**Provided entries**
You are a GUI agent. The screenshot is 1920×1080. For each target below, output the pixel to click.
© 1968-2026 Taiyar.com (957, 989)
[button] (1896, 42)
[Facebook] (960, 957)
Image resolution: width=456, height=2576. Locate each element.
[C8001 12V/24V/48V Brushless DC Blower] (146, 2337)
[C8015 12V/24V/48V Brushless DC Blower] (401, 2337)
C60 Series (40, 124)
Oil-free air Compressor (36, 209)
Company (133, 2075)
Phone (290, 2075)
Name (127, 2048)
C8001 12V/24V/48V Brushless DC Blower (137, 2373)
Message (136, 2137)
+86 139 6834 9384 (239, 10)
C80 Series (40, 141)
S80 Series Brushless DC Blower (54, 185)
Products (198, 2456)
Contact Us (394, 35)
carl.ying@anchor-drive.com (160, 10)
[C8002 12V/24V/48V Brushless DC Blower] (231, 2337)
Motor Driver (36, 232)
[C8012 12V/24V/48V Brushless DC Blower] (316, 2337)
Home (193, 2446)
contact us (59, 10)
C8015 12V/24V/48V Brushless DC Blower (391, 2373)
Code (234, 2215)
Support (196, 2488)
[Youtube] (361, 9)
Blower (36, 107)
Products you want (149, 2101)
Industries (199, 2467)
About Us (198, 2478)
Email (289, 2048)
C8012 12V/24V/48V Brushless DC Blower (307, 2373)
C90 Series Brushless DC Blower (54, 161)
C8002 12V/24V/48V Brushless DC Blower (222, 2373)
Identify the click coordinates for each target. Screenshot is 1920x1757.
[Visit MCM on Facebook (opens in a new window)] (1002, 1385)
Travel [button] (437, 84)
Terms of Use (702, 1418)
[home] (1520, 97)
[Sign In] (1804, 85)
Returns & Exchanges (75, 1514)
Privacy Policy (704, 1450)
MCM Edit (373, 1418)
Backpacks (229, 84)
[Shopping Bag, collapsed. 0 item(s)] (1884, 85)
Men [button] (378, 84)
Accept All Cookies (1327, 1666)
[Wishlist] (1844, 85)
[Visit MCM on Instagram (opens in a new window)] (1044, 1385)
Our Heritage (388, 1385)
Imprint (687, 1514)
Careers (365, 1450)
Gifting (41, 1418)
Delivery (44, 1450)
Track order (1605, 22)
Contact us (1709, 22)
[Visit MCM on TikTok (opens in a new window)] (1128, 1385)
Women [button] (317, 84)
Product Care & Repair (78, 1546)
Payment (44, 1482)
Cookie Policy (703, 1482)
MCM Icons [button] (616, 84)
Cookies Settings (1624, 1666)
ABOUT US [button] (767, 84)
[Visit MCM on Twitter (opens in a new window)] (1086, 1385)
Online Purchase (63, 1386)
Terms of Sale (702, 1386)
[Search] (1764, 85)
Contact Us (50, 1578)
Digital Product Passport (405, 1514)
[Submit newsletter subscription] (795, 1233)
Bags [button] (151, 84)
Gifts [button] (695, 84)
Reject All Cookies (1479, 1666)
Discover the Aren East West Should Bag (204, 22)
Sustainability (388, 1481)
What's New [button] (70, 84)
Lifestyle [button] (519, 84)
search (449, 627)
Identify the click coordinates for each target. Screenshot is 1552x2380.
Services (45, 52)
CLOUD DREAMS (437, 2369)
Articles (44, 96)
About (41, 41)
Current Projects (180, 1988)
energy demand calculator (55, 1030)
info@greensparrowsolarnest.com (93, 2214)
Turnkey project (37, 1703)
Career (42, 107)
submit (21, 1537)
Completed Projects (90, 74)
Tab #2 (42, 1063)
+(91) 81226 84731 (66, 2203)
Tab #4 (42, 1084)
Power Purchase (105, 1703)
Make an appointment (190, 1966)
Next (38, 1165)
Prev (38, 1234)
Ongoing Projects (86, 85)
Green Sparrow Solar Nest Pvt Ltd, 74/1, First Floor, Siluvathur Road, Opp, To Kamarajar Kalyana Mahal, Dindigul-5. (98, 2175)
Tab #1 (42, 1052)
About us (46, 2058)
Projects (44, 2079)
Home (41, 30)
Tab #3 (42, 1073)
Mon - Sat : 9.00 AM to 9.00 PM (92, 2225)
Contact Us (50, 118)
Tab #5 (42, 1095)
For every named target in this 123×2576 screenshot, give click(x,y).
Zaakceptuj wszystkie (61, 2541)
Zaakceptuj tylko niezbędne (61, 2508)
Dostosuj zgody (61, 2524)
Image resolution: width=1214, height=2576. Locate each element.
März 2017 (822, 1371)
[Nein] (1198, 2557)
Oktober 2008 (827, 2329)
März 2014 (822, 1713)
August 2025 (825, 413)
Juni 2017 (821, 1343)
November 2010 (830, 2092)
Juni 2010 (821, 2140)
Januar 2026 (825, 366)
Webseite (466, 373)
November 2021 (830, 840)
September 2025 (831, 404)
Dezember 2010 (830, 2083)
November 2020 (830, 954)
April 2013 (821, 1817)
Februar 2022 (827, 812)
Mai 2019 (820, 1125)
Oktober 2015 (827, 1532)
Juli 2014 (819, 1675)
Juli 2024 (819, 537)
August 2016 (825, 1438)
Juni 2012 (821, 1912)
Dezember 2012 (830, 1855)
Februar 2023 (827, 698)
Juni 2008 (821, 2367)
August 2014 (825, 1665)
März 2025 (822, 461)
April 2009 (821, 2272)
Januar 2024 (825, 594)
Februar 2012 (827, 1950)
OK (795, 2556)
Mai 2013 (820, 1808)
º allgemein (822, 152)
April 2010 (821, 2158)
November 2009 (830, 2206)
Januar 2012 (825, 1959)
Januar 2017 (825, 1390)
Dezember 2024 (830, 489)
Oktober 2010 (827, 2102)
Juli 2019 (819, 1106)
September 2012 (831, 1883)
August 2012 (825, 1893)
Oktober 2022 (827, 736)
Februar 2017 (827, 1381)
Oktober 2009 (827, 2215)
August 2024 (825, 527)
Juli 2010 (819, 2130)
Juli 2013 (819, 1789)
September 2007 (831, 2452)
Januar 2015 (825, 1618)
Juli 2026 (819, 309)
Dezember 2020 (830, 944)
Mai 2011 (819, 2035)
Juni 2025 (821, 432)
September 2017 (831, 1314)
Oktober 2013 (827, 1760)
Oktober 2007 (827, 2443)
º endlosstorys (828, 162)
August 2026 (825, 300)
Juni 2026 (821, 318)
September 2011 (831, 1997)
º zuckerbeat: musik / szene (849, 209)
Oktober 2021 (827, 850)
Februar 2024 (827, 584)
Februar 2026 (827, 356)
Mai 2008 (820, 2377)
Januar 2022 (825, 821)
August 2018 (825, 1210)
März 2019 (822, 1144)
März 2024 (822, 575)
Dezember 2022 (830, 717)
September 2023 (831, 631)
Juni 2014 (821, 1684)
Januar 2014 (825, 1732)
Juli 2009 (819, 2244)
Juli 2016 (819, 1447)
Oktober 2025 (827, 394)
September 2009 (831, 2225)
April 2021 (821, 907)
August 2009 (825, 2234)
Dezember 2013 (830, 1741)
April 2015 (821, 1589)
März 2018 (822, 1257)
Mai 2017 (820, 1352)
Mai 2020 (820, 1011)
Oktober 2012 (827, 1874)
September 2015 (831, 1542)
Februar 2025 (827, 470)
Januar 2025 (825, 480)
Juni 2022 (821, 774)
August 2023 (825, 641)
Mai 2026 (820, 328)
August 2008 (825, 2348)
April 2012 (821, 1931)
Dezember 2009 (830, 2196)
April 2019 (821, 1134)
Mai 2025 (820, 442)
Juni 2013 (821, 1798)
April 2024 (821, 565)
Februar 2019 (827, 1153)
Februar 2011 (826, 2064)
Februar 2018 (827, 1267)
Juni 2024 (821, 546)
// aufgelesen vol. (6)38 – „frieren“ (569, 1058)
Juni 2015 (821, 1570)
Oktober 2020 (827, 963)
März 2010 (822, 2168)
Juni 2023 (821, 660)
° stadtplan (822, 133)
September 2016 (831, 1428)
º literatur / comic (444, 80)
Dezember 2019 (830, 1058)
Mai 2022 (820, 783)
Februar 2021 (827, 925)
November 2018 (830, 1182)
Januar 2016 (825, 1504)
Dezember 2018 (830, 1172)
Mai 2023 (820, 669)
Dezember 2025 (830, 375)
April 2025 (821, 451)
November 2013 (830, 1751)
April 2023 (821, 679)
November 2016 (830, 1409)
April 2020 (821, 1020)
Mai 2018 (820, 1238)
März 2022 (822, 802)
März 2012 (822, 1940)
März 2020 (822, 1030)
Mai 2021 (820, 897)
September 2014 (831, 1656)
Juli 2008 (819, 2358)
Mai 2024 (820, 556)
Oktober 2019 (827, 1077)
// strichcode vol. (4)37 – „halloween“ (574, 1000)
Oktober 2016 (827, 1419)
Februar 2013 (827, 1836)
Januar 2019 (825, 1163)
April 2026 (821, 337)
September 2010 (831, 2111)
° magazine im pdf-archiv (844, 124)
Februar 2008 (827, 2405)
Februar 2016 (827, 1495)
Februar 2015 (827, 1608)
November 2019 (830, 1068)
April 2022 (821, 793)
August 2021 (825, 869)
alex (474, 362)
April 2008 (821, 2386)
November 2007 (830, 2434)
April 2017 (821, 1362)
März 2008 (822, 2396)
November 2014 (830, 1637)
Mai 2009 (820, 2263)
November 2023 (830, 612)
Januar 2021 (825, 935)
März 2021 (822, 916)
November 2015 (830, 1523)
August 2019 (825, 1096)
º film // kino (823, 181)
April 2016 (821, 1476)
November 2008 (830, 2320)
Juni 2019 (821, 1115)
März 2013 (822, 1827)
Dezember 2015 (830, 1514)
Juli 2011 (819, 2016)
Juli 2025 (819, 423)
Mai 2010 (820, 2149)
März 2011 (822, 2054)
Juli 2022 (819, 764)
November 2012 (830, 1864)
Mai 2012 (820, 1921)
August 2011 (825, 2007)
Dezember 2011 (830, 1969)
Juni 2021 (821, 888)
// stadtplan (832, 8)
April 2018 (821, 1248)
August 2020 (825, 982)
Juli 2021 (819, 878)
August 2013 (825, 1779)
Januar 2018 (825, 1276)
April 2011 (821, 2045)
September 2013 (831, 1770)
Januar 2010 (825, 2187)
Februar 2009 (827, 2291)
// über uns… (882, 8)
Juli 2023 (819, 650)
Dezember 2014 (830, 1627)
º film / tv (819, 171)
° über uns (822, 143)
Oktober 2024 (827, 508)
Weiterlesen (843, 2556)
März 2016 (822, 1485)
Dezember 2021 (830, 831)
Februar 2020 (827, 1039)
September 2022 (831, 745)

**Exercise instructions**
When you answer, output each line of the data exactly as given, from its first line up to and including the one with "Name (127, 2048)".

**Your solution**
You are a GUI agent. The screenshot is 1920×1080. For each target below, output the pixel to click.
© 1968-2026 Taiyar.com (957, 989)
[button] (1896, 42)
[Facebook] (960, 957)
Image resolution: width=456, height=2576. Locate each element.
[C8001 12V/24V/48V Brushless DC Blower] (146, 2337)
[C8015 12V/24V/48V Brushless DC Blower] (401, 2337)
C60 Series (40, 124)
Oil-free air Compressor (36, 209)
Company (133, 2075)
Phone (290, 2075)
Name (127, 2048)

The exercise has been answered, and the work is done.